El camino al infierno… 

La descentralización, vista en el papel, es el proceso por medio del cual el Órgano Ejecutivo concede cada vez más autonomía a los municipios en el manejo de los recursos. Pecaba de extrema ingenuidad quien creyera que, al establecerse la misma, los manejos serían distintos a lo que habían sido hasta entonces en el sistema centralizado: la piñata a la que quedaría reducido dicho mecanismo era fácilmente previsible.

Según datos de la Contraloría General de la República, 751 alcaldes y representantes reciben 3 millones de dólares mensuales en concepto de salarios, dietas y gastos de movilización, lo que se traduce en 36 millones anuales. Sólo en el novedoso e inconcebible rubro de “movilización” este grupo de funcionarios consumen 1 millón 23 mil dólares mensuales que, al cabo de un año, se transforman en 12 millones 276 mil dólares con los que dejan de contar los municipios para resolver problemas y mejorar el nivel de vida de sus habitantes.

La ley de descentralización establece que “los consejos municipales tendrán competencia para estudiar, evaluar y aprobar el presupuesto de rentas y gastos municipales, que comprenderá el programa de funcionamiento y de inversiones”; y los sueldos, los gastos de movilización, los de representación y las dietas, al ser parte de los renglones del presupuesto de funcionamiento, deja la mesa servida para que los mismos que tienen en sus manos la potestad de aprobar el presupuesto se asignen estos jugosos privilegios.

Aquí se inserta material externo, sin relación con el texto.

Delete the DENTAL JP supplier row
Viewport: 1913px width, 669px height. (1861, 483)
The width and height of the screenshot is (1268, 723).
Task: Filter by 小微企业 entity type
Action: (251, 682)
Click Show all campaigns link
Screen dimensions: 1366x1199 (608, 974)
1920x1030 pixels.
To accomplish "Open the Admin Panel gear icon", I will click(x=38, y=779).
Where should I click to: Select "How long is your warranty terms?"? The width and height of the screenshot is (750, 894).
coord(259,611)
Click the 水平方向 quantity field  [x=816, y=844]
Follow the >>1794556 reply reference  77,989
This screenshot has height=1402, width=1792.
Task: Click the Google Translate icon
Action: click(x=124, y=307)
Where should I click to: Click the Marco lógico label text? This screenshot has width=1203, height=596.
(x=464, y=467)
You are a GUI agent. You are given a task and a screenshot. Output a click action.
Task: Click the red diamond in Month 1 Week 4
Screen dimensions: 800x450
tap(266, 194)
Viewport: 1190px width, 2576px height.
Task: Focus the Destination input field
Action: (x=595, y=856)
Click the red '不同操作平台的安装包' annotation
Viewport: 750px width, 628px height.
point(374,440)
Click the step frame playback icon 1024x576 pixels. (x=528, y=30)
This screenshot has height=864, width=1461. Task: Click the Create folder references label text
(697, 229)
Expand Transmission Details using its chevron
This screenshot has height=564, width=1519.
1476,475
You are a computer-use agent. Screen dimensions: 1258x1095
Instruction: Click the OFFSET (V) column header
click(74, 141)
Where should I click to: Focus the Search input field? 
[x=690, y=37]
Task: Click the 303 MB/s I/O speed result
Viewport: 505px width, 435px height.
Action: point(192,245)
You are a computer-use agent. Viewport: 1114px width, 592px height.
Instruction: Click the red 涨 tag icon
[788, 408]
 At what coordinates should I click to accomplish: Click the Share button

El proceso de descentralización nació, tal vez, con la intención de promover y facilitar la participación local en la construcción de un mejor futuro para las comunidades del país; pero, las fallas y los resquicios legales con los que fue dada a luz confirman, una vez más, que el camino hacia el infierno está pavimentado de buenas intenciones. Una Contraloría renuente a fiscalizar y un arribismo desvergonzado impulsado por la cultura de la impunidad han abonado su respectiva cuota al problema.